The Good News Is the Bad News Is Wrong
Ben J. Wattenberg
New York: Simon and Schuster, 1984
431 pp., $17.95

Demography is, if possible, an even more dismal science than economics, and demographers tend to be an especially insipid lot. Ben Wattenberg is not strictly speaking a demographer, but he examines demographic and other data with the care of a monk studying a sacred text in a medieval monastery. Wattenberg is a congenital optimist, though not of the soapy Norman Vincent Peale type. His basic thesis, backed up by piles of clearly presented numbers, is that America is every day and in every way getting better and better. Wattenberg made essentially the same point in his previous books, The Real Majority and The Real America: The doomsayers are belied by the facts. Our environment is getting cleaner, not more polluted, and the general (material) well-being of the people is improv­ing. More importantly, Wattenberg understands that this is not the automatic result of “inevitable progress,” or something similarly historicist, but is the result of hard work and conscious effort by many parts of society. But the number crunching that is Wattenberg’s strength is also his fatal weak­ness. For example, Wattenberg celebrates the fact that more and more Americans, especially women and minorities, are availing themselves of higher-education opportunities. But what are they learning? Wattenberg cannot assess the quality and character of many of America’s “improvements” because numbers cannot tell you these things.

The Grenada Papers
Edited by Paul Seabury and Walter A. McDougall
Foreword by Sidney Hook
San Francisco: Institute for Contemporary Studies Press, 1984
346 pp. + xvii, $16.95 (cloth), $8.95 (paper)

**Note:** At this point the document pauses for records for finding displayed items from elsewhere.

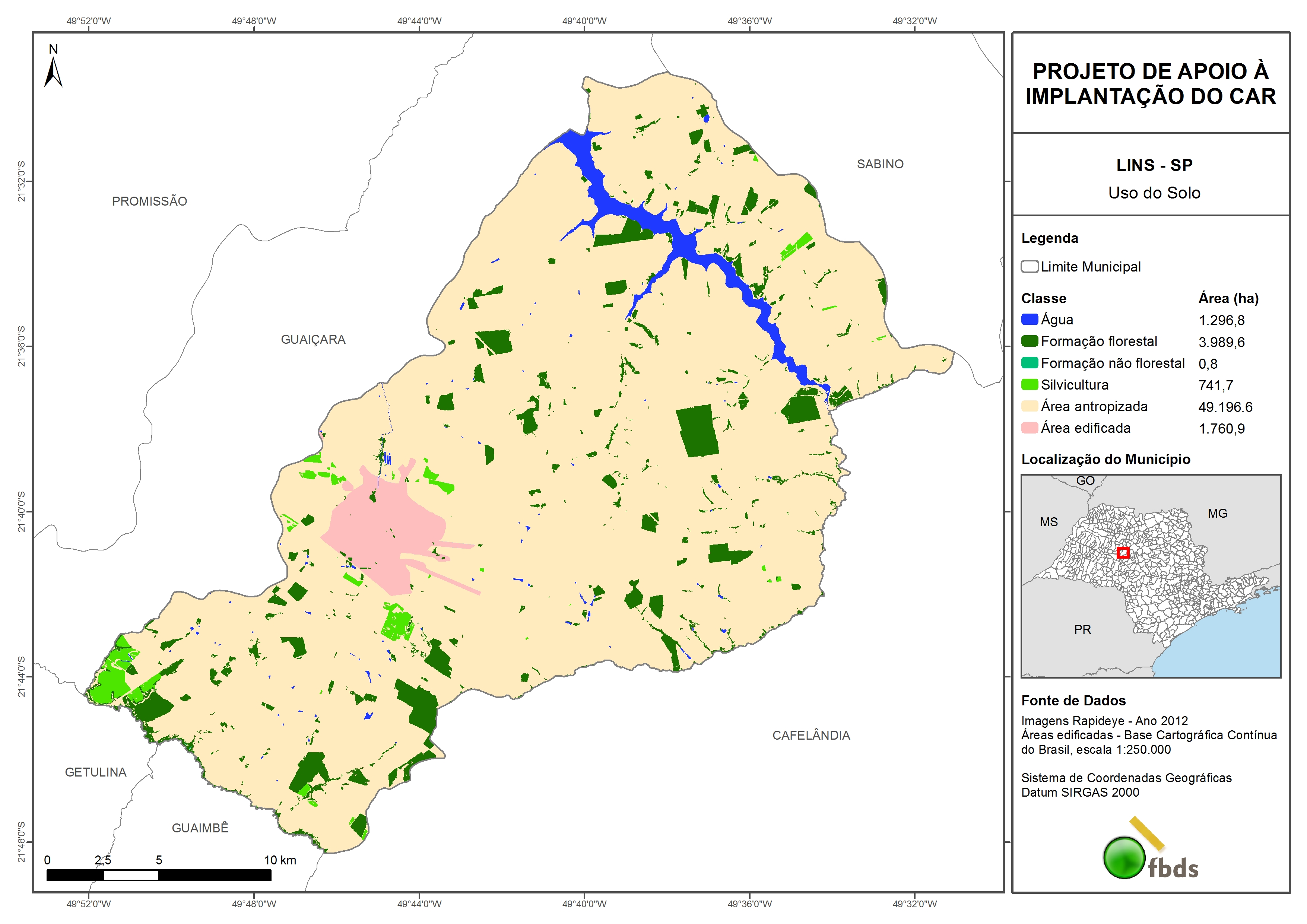Click the SABINO municipality label

tap(880, 164)
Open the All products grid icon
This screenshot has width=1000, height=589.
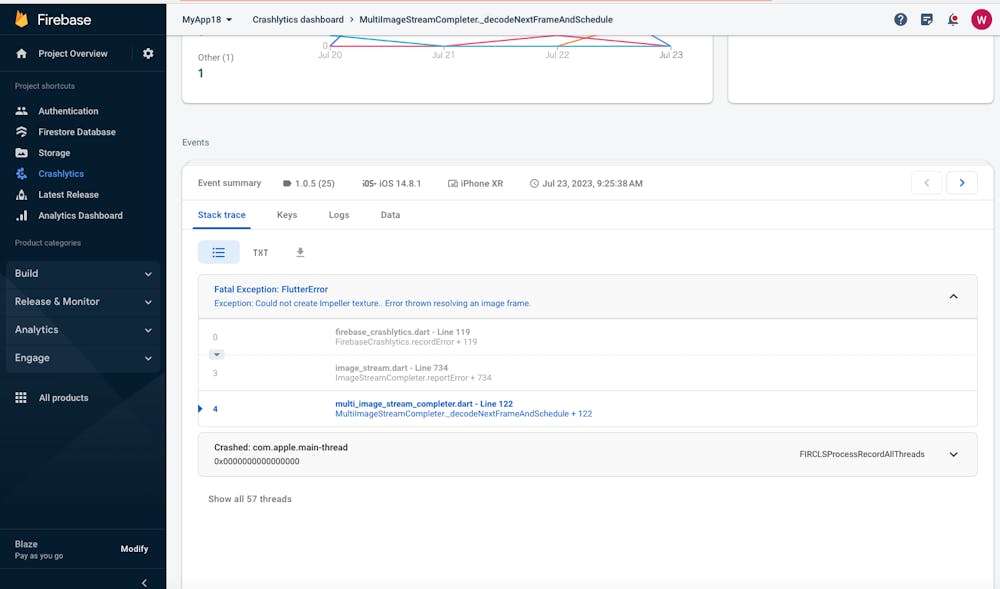(x=21, y=398)
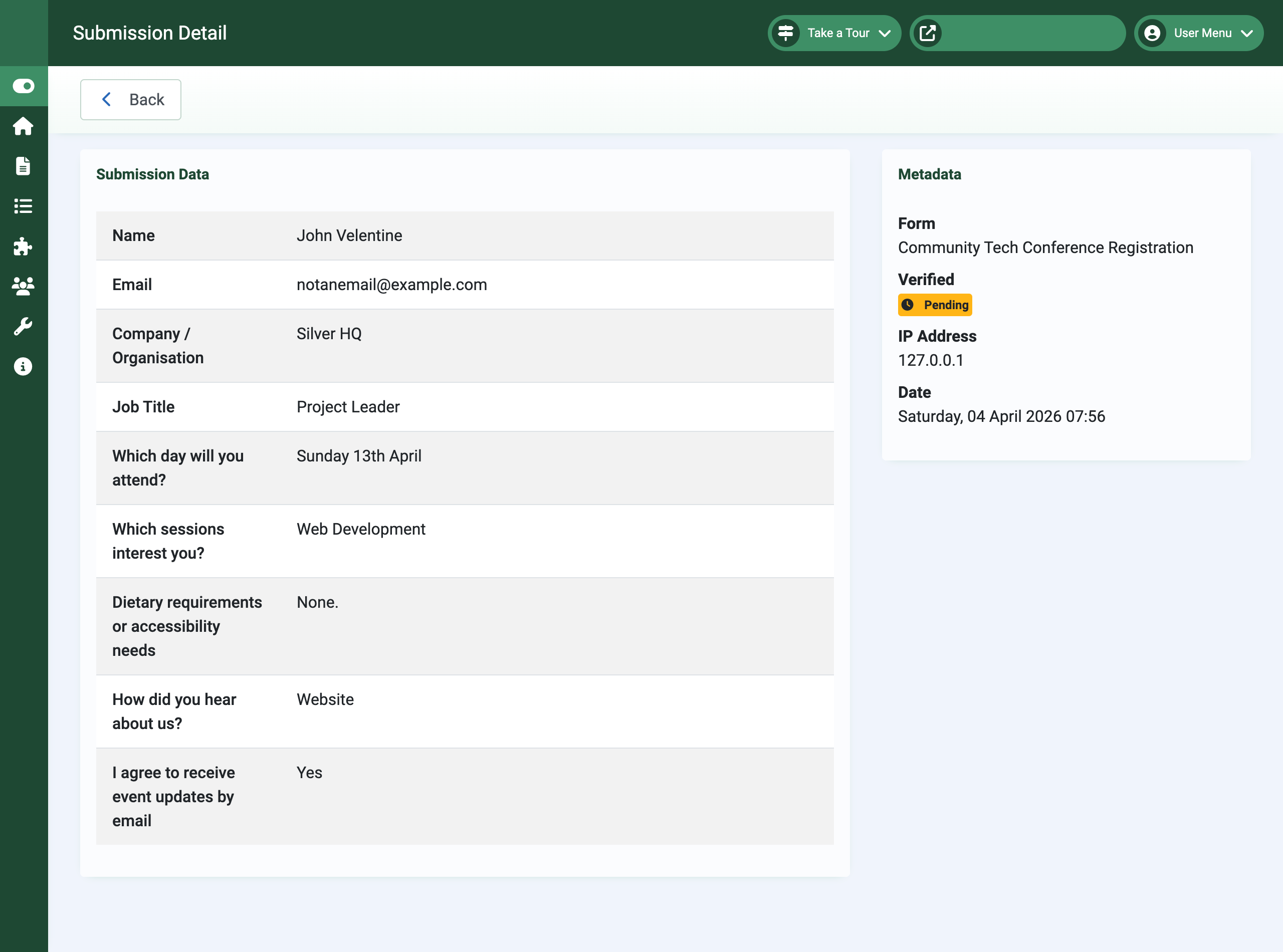Select the email notanemail@example.com value
The height and width of the screenshot is (952, 1283).
tap(391, 284)
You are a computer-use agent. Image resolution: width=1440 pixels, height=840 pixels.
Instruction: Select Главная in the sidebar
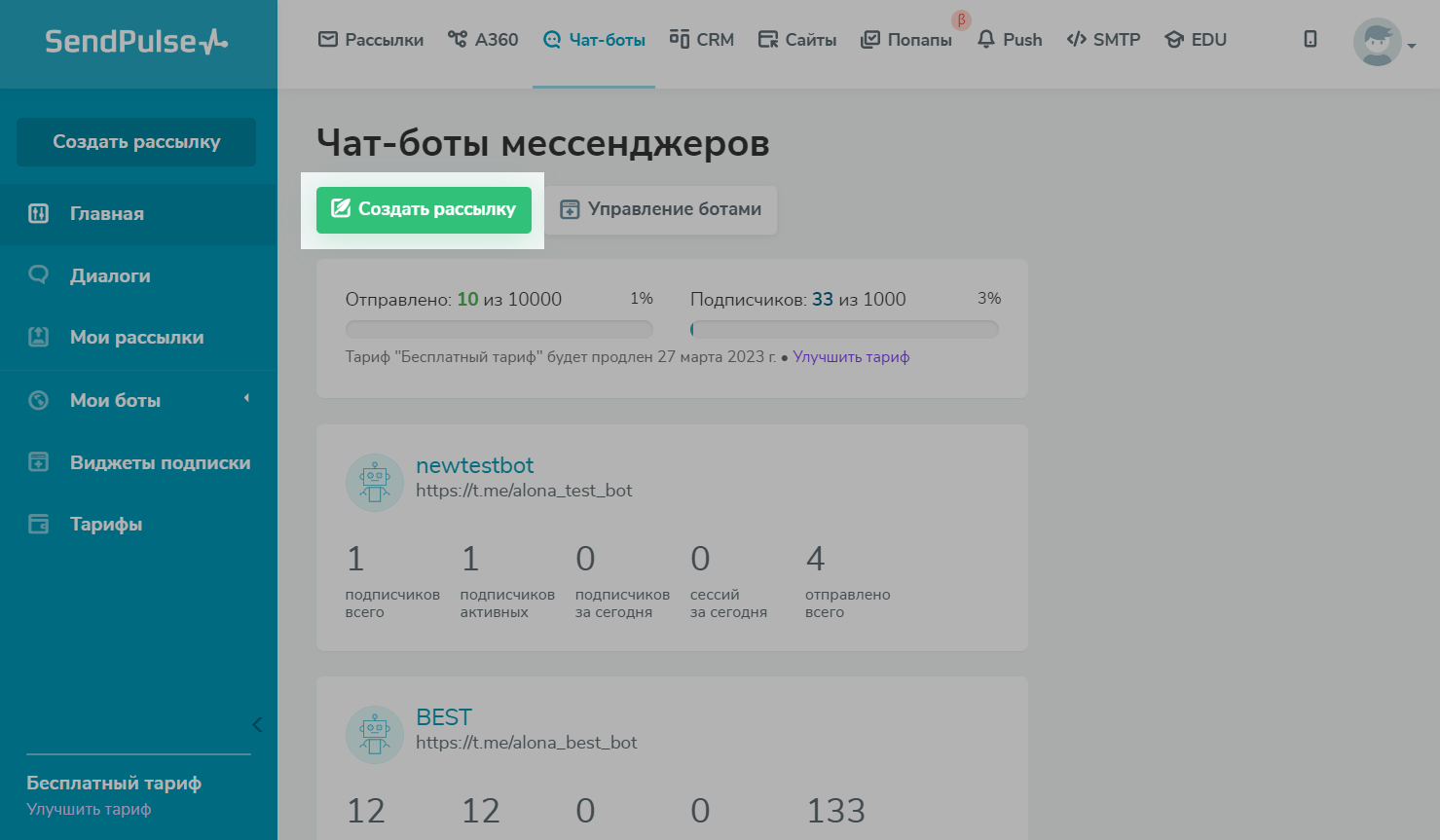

The official documents and communiques seized by U.S. forces in the aftermath of last year’s invasion of Grenada are less important for what they reveal (after all, we knew what was going on there) than for the inside view they give us of just how totali­tarian control is organized and consolidated, and how thoroughly involved were the eastern bloc
Communist nations in the effort. Seldom have the official archives of a Communist country been open to the West, and as Grenada was the first English-speaking country to come under Communist rule, the documents required no translation. The editors have selected the most revealing of the documents released earlier by the U.S. Information Agency and organized them according to various categories; i.e., propaganda in the U.S., military agreements, the New Jewel Movement and the churches, and so forth. These documents make plain that the “New Jewel Movement” leaders regarded Leninist principles not as mere rhetoric but as a serious political program, which included “reeducating” the populace of the island and subverting the church so as to avoid a “Poland situation.”

Kandinsky at the Guggenheim
Vivian Endicott Barnett
New York: Abbeville Press, 1983
336 pp., $45.00

Forget the pedestrian introduction, and go to the plates, which reproduce every work by Wassily Kandinsky (1866-1944) in the collections of the Guggenheim Museum and The Hilla von Rebay Foundation. What we see in his paintings is the evolution of nihilism-the denial of any moral, physical, or metaphysical truth. Impressionism is the start, for impressionist painting, so pleasing to the eye, makes reality a matter of perspective; one cannot enjoy an impressionist painting unless one views it from the proper distance. Next, expres­sionism reveals a world that can be understood, if at all, only in terms of color, nondescript form, and, perhaps, motion. The broken circles and other incomplete or distorted geometric figures indicate that the scientific optimism of the 19th century (neo-Kantianism) is absurd. The later Kandinsky becomes the model for the caricaturist’s notion of “abstract art.” Instructed by his vision, we are nonetheless thankful that we can close the book.